Roxy approaches Max and tries to flirt with him, but he rejects her advances. Feeling downbeat, Roxy then seeks comfort from Alfie - but as he tries to cheer up the lonely blonde, Jean misreads the situation. Alfie reassures Jean that it's entirely innocent, but his words make Roxy's sad mood worse as she feels that nobody wants her. Later, when Max tries to reassure a depressed Jack about his capabilities as a father, he is confronted by a flirtatious Roxy again and has to reject her for a second time.


That evening, Max and Jack attend a poker game that Alfie has organised for the Square's male residents. Alfie has decided not to invite Derek, but the local villain turns up anyway and his imposing presence intimidates the other players as the game gets under way. Later, Max finds himself face-to-face with mischievous Roxy yet again and brands her a "game-playing tease". When Alfie interrupts the pair's moment, Max walks home alone - but it's clear that he has been extremely tempted by Roxy…

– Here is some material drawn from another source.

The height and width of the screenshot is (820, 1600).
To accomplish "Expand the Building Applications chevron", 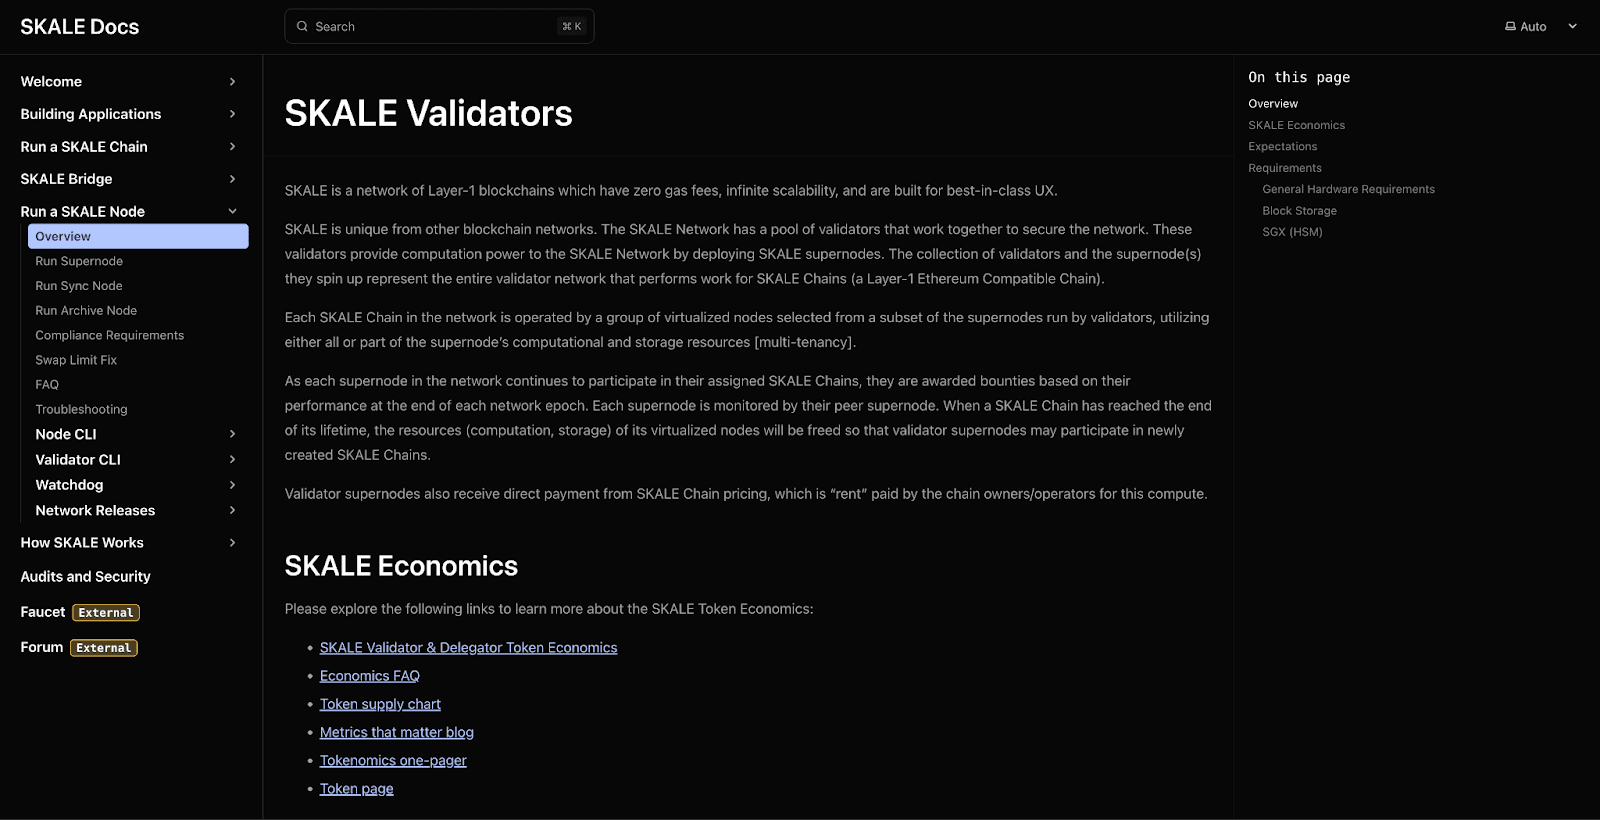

Meanwhile, Lucy isn't happy when Ian buys Mandy a diamond bracelet, so she asks for Ben's help in trying to catch Mandy out - convinced she's having an affair. Later, Ben comes through for Lucy by providing her with photographic evidence of Mandy walking out of a pawn shop - no longer wearing the bracelet. Mandy pretends to Ian that she has lost the bracelet, but Lucy shows her hand by texting the incriminating photos to Mandy.

Elsewhere, Michael resorts to stealing Janine's emergency cash so he can buy into the poker game, but is given more food for thought when he discovers a baby scan photo that Janine has been concealing from him, Shirley receives a warning from Marsden after trying to convince Ben to change his police statement, while Janine is pleased with the popularity of Fatboy's club night after he sets up a webpage, but Cora is less than impressed as a crowd of rowdy teenagers descend upon the Square.

Tuesday

Mandy's relationship with Ian is still going well, so she wonders why Lucy hasn't shown him the photographs yet. At the same time, Lucy tells Lauren that she's convinced Mandy is having an affair and thinks she must have sold the bracelet to send the money to her secret lover. However, Lucy knows that the pawn shop photos aren't enough to prove it, so she asks for Lauren's help in obtaining further evidence.

Later, Mandy returns home to find Lucy and Lauren rooting through her handbag. Ian soon reprimands his wayward daughter for her behaviour, but Lucy is triumphant as she shows him a bank transfer from Mandy to 'L Stevens'. Mandy finally confesses that she pawned the bracelet and cannot reveal why, but promises that she's not having an affair. However, Lucy later reveals her next move to Lauren - she has been in touch with 'L' and has asked 'him' to come to Walford!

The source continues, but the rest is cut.